• [Extrahierter Text]:

■ ■ ■ ■ ■

# PC-Spiele für 2 Spieler



## -MIRROR- (10. Juli 2011)

*PC-Spiele für 2 Spieler*

Hey Leute,


hat jemand derzeit Ahnung davon, welche Spiele für 2 Spieler per Splitscreen möglich sind ?

Zum Einen sollten sie halbwegs neu sein und eben Spaß machen. Spielt Second ist schonmal eins, das hab ich schon. Aber ich suche noch mehr solcher Spiele. Oder gibt es vielleicht sogar eine Möglichkeit das Spiel von dme PC praktishc 2x rechnen zu lassen, sodass es wie 2 PC's auf einem Bildschirm sind mit jeweils einem Eingabegerät ?? 

Danke schonmal im voraus


----------



## milesdavis (10. Juli 2011)

■ ■ ■ ■ ■

• [Gesammeltes Material]:
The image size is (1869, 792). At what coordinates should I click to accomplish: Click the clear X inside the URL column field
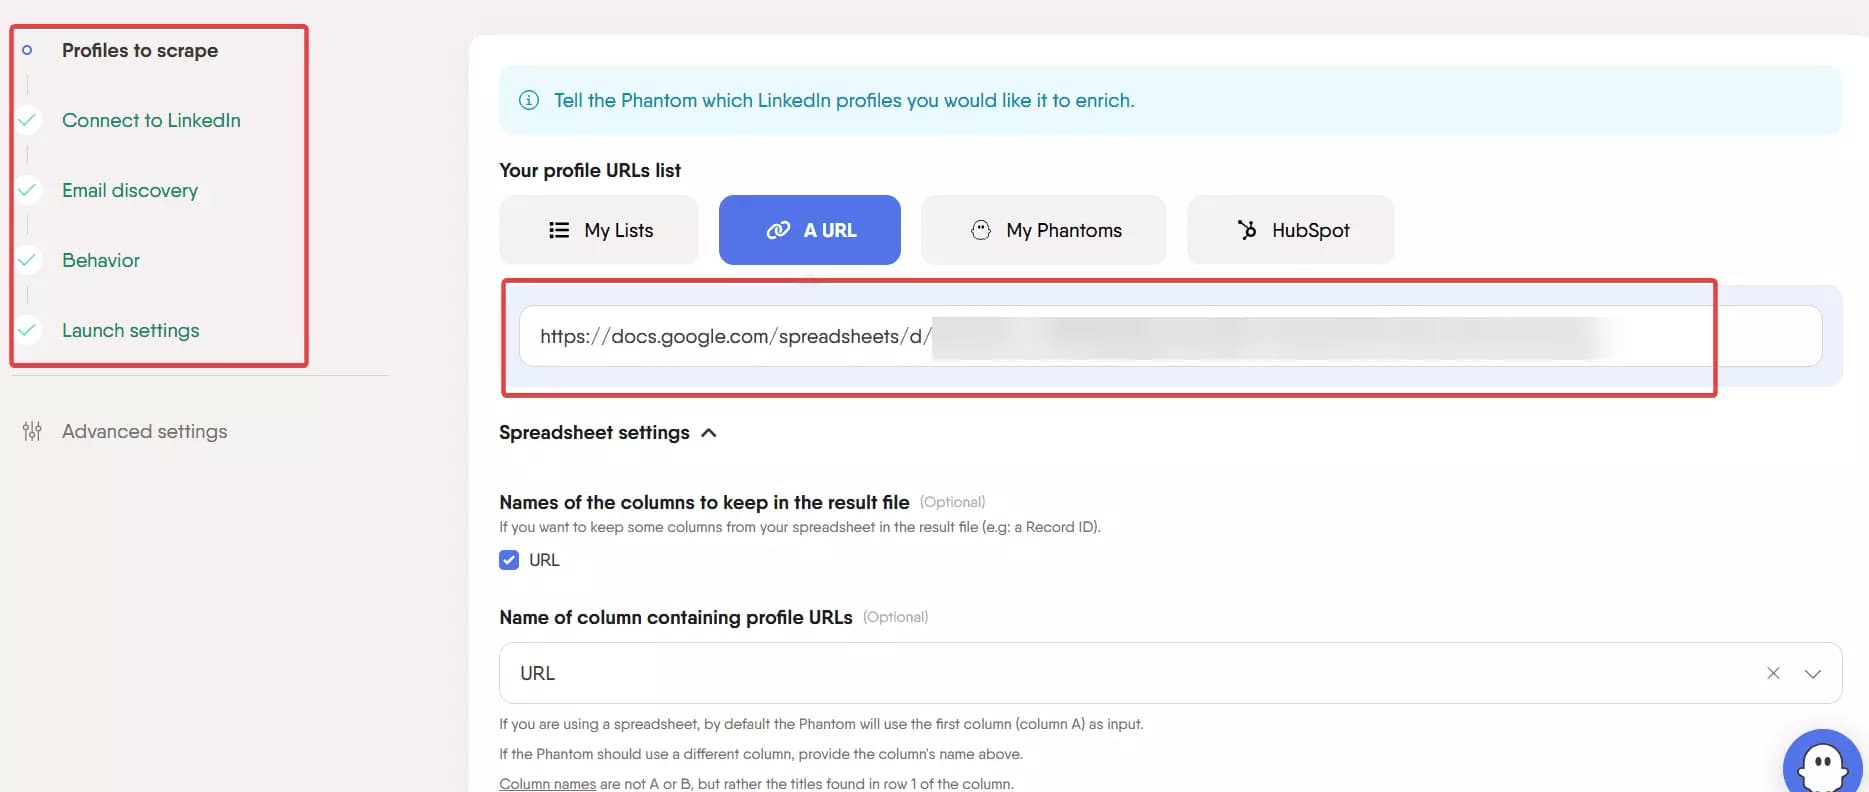(1773, 673)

■ ■ ■ ■ ■

Welche zwei Anforderungen stellt der Beitrag von -MIRROR- im Thread über PC-Spiele für 2 Spieler an die gesuchten Spiele?

• [Lösung]: Sie sollen halbwegs neu sein und Spaß machen.